WHAT IS EXPECTED =>
Determine how many lines of the listing contain the word "info". The reply is that number alone.

━━━━━━━━━━━━━━━━━━━━━━━━━━━━━━

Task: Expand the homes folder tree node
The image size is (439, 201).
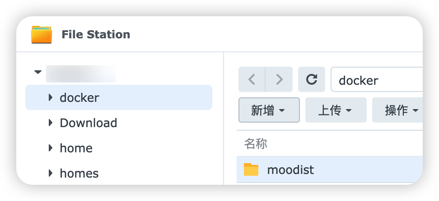Action: pos(51,173)
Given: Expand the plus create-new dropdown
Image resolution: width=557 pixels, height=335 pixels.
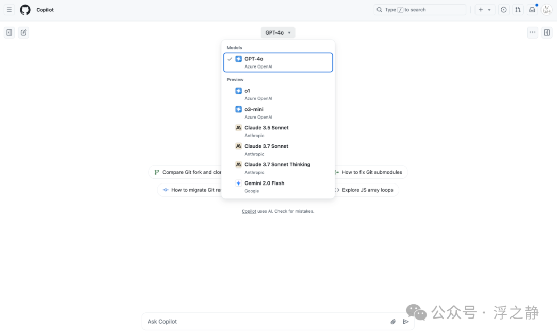Looking at the screenshot, I should tap(484, 10).
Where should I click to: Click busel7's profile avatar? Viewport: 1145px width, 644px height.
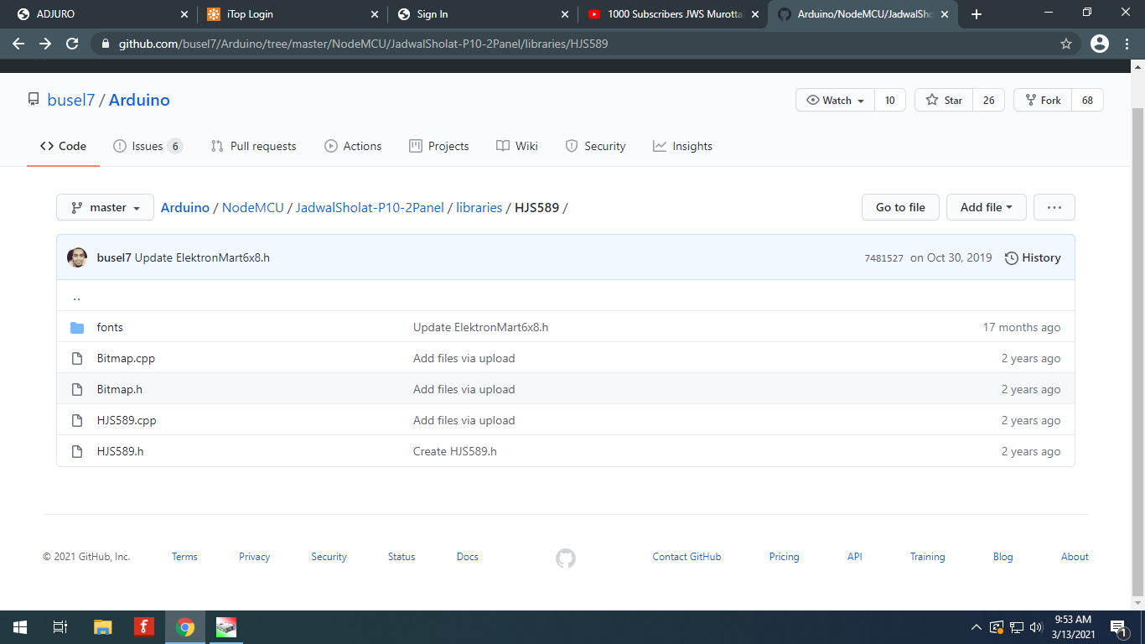(x=76, y=257)
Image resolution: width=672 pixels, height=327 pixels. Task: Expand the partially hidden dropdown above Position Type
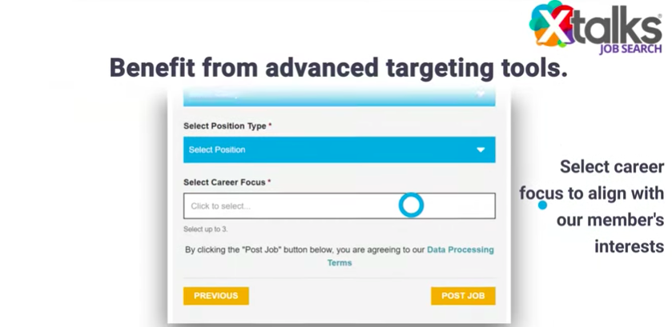[339, 96]
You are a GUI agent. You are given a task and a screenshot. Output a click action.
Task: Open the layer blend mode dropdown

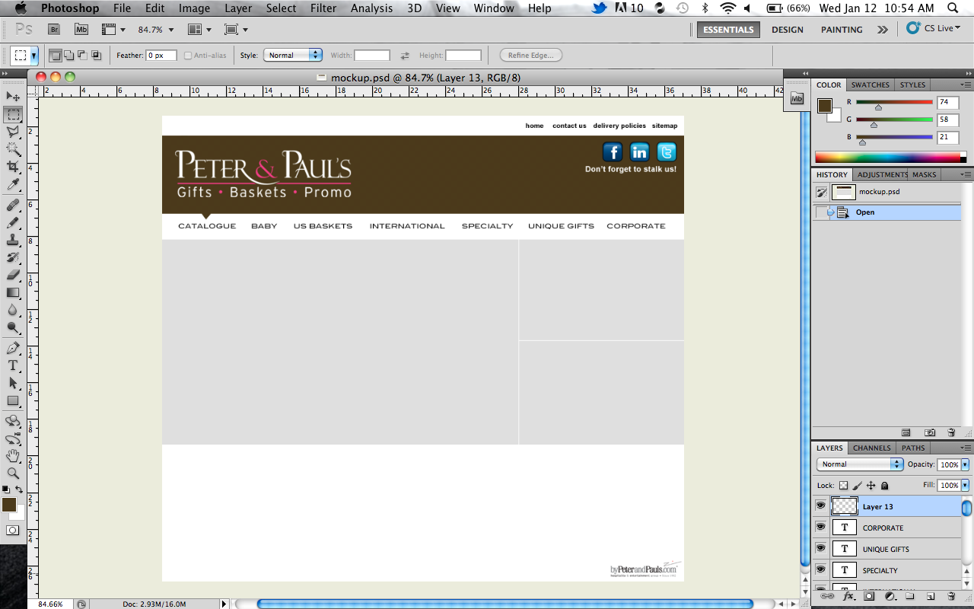pyautogui.click(x=859, y=464)
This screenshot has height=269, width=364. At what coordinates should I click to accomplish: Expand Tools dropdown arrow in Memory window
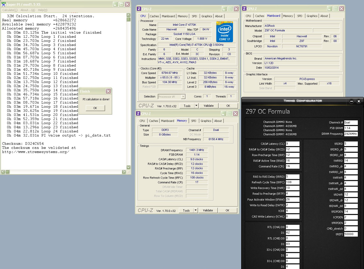195,210
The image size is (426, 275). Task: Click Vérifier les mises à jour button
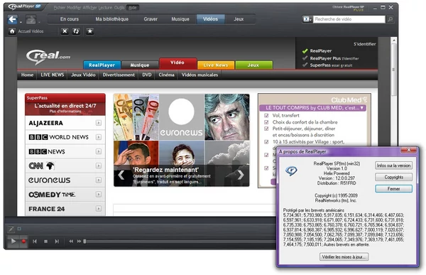tap(344, 257)
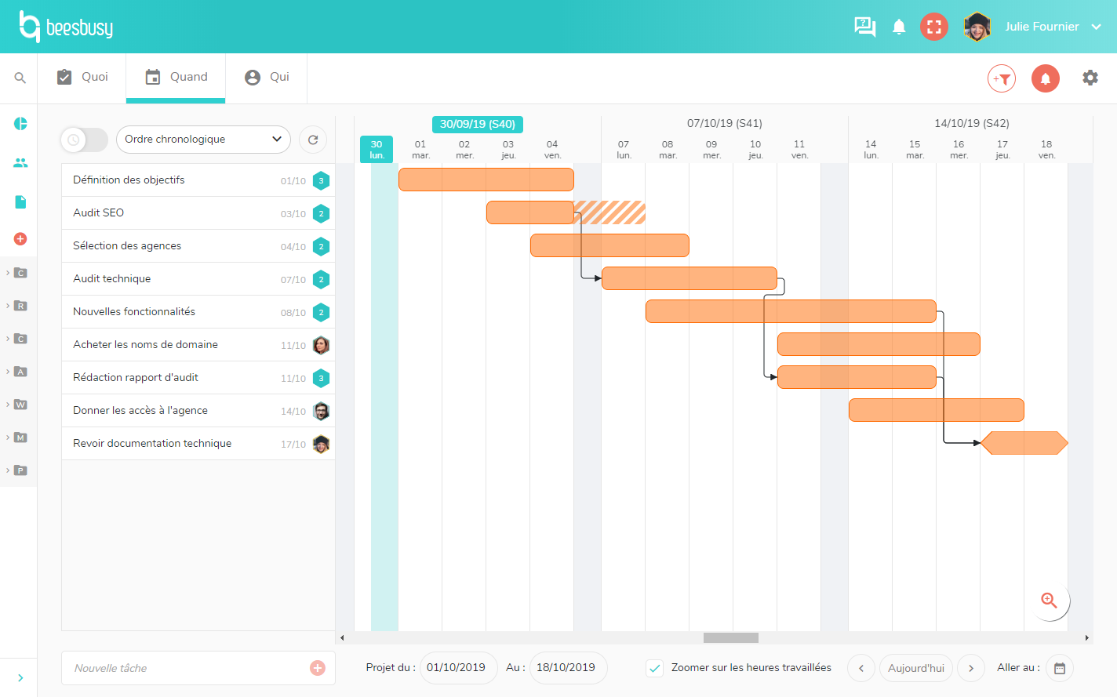Uncheck Zoomer sur les heures travaillées
This screenshot has width=1117, height=697.
pyautogui.click(x=655, y=668)
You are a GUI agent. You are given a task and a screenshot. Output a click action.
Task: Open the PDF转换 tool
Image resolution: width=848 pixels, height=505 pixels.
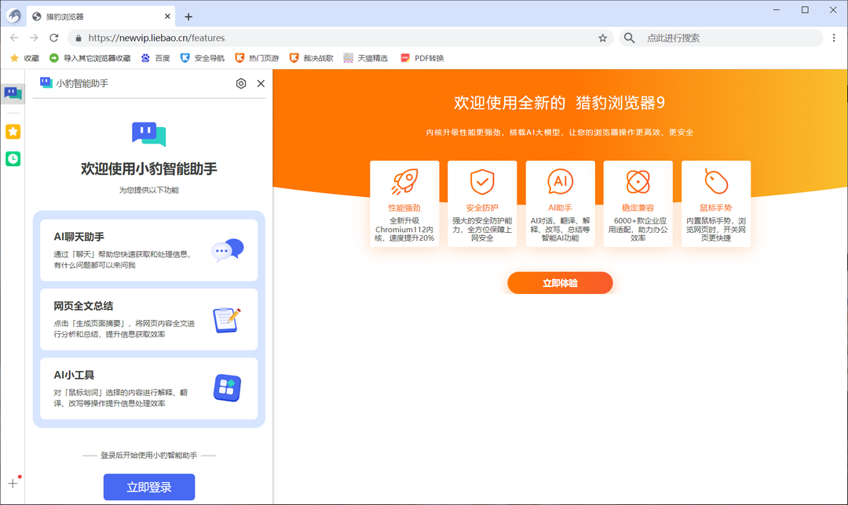pyautogui.click(x=421, y=56)
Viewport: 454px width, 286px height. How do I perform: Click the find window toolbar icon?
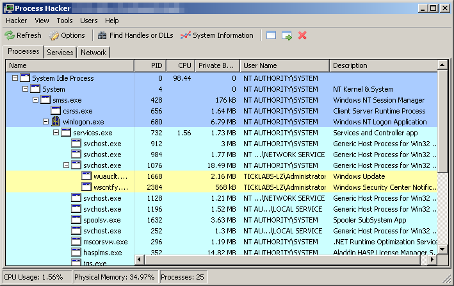point(272,35)
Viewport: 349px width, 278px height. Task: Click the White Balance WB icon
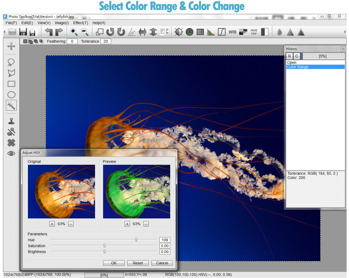232,32
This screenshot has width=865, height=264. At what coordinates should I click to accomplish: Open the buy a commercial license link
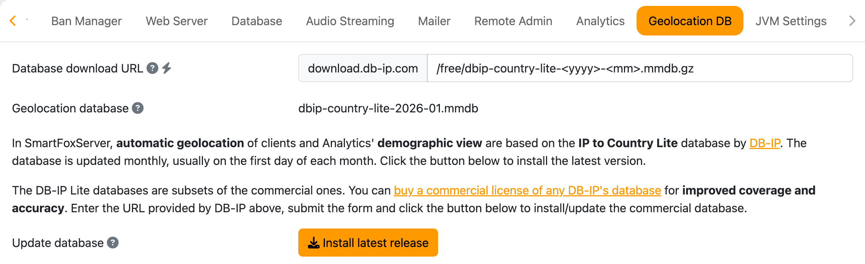tap(527, 190)
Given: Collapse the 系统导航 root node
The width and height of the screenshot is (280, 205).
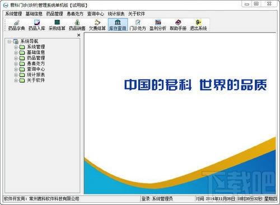Looking at the screenshot, I should tap(9, 41).
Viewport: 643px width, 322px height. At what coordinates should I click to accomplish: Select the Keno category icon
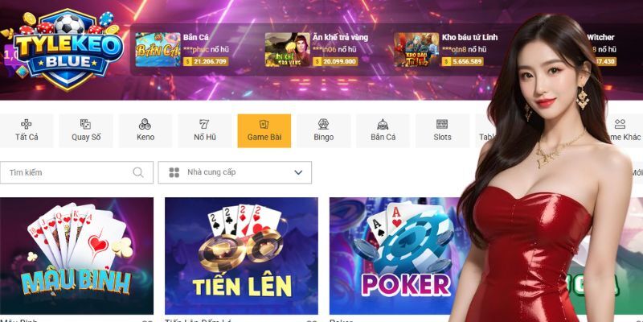(145, 124)
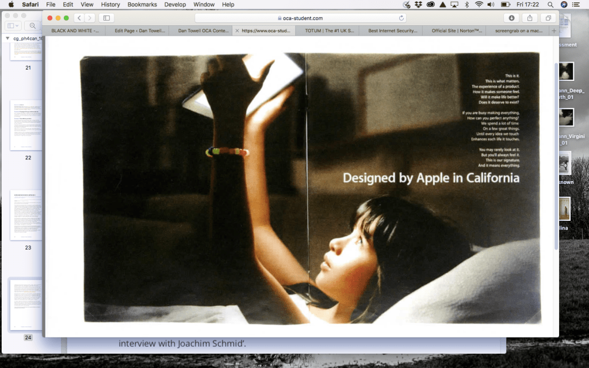
Task: Close the oca-student tab with the x
Action: pos(237,31)
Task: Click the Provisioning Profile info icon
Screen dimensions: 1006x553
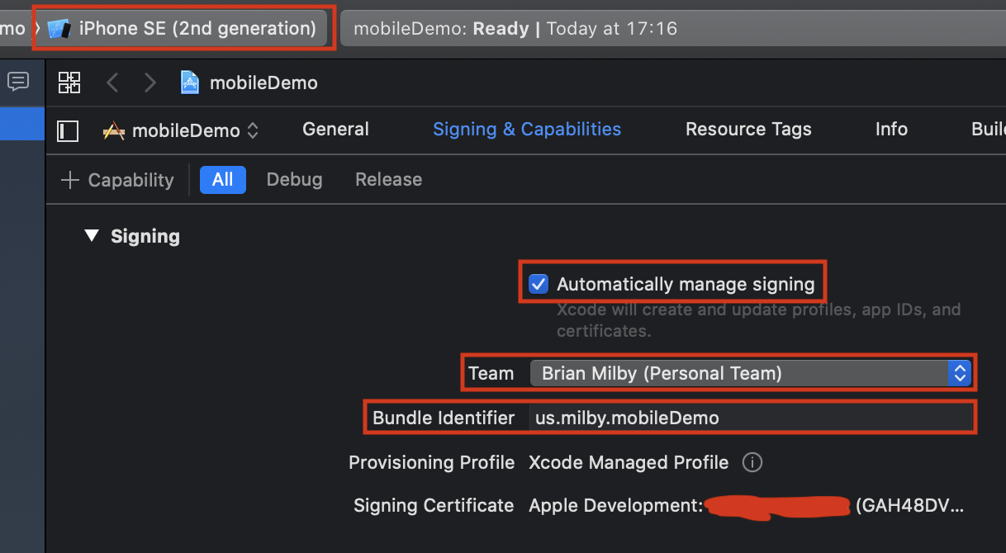Action: (752, 462)
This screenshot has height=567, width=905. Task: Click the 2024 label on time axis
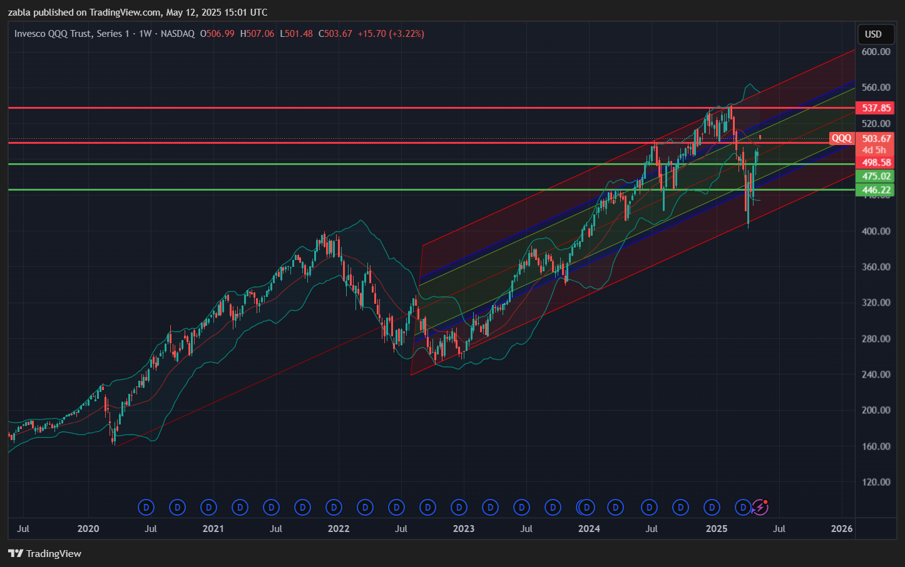click(x=589, y=529)
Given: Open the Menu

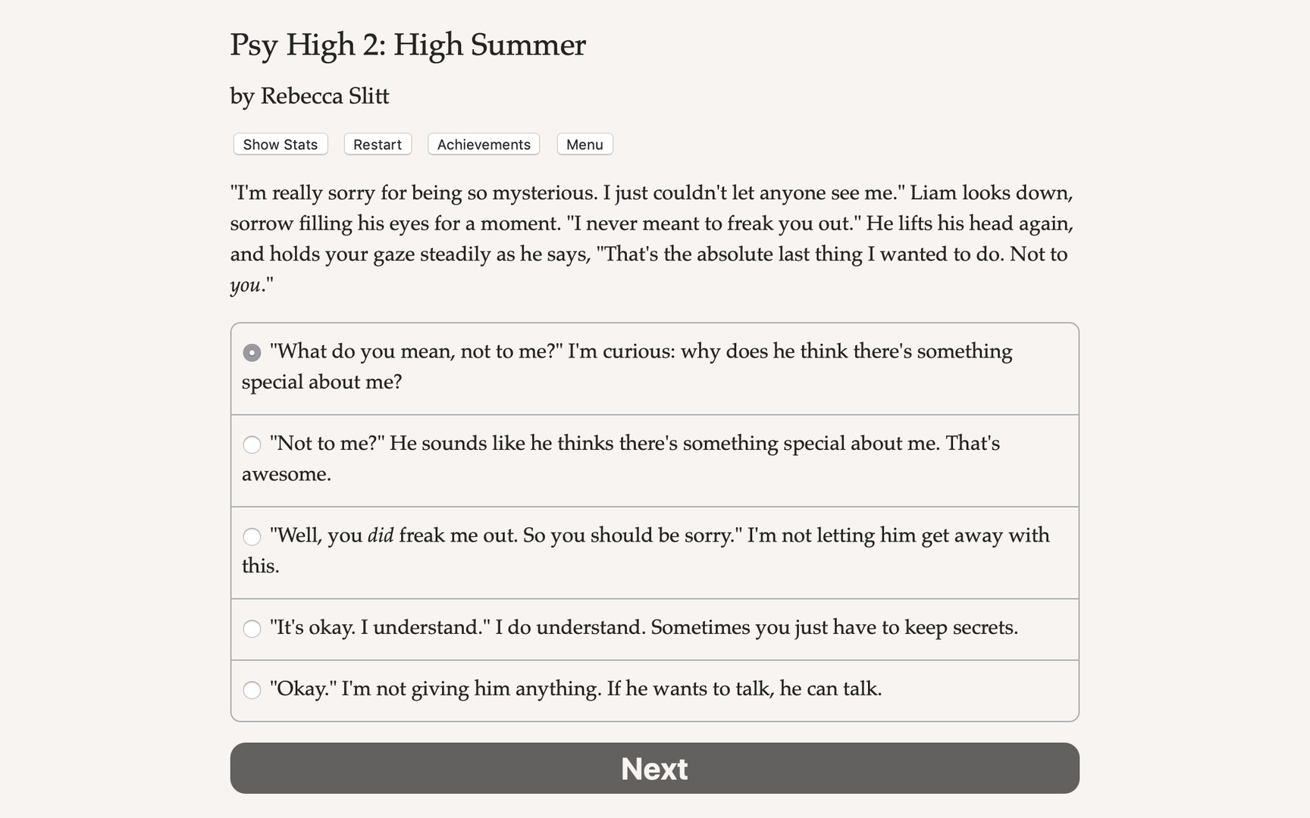Looking at the screenshot, I should pos(584,144).
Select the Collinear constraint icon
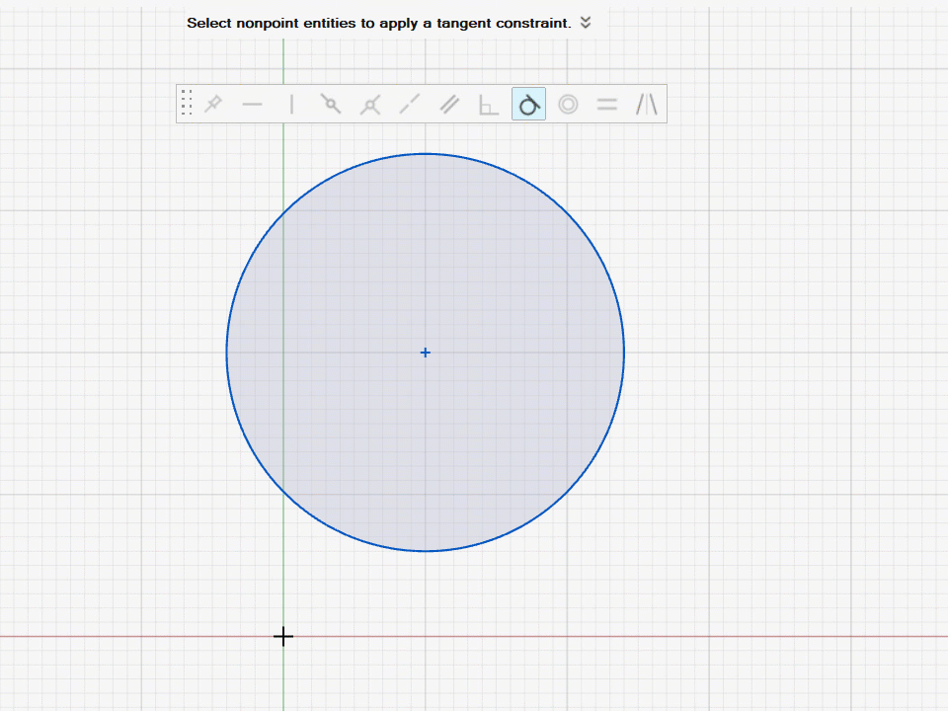Viewport: 948px width, 711px height. pyautogui.click(x=410, y=104)
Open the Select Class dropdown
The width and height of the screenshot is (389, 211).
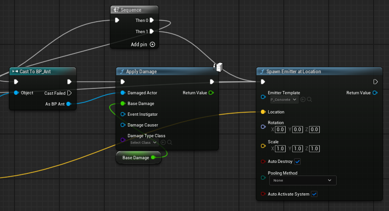[144, 142]
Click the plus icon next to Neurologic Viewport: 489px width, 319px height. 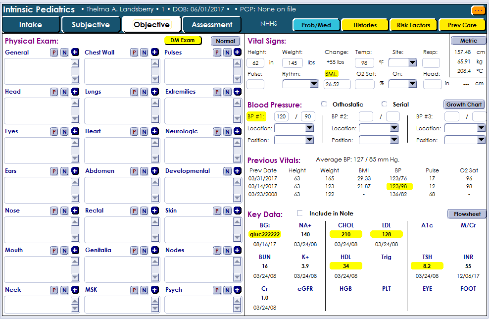[x=236, y=132]
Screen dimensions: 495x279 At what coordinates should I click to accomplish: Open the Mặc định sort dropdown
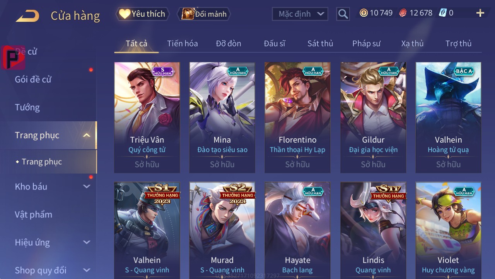click(300, 14)
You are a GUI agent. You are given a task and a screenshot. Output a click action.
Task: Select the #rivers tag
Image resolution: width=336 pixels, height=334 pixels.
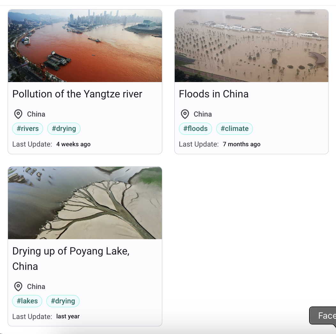pos(28,129)

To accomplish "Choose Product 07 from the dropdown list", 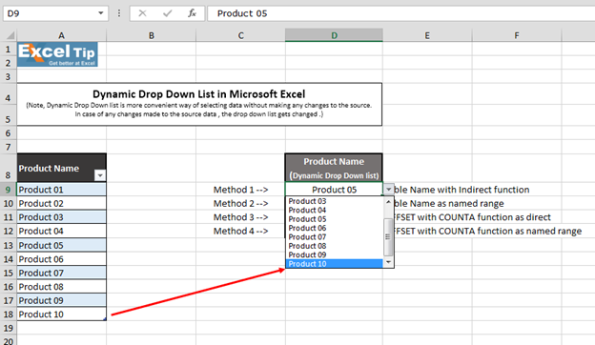I will [334, 237].
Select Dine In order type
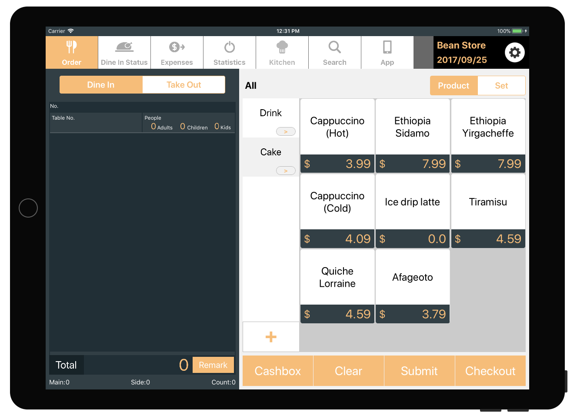 [x=101, y=85]
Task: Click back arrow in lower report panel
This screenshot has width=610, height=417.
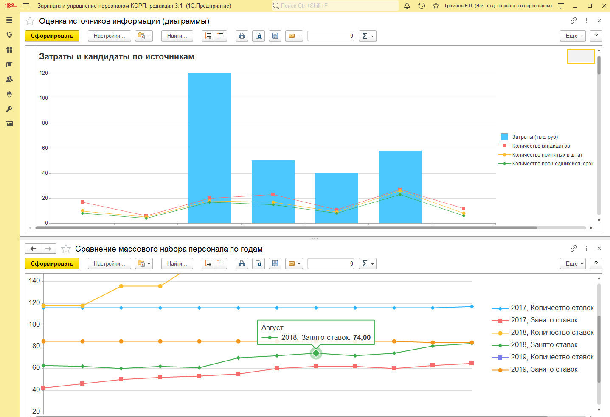Action: pyautogui.click(x=33, y=249)
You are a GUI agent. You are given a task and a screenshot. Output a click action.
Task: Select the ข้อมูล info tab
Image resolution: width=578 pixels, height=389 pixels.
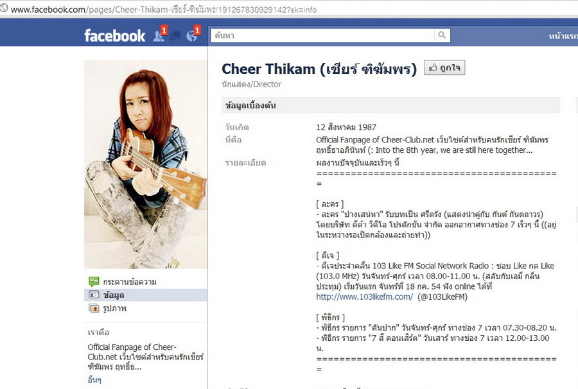click(114, 295)
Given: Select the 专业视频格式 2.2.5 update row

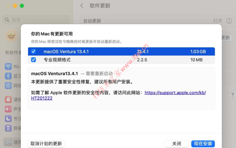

━━━━━━━━━━━━━━━━━━━━━━━━━━━━━━

OUTPUT =>
2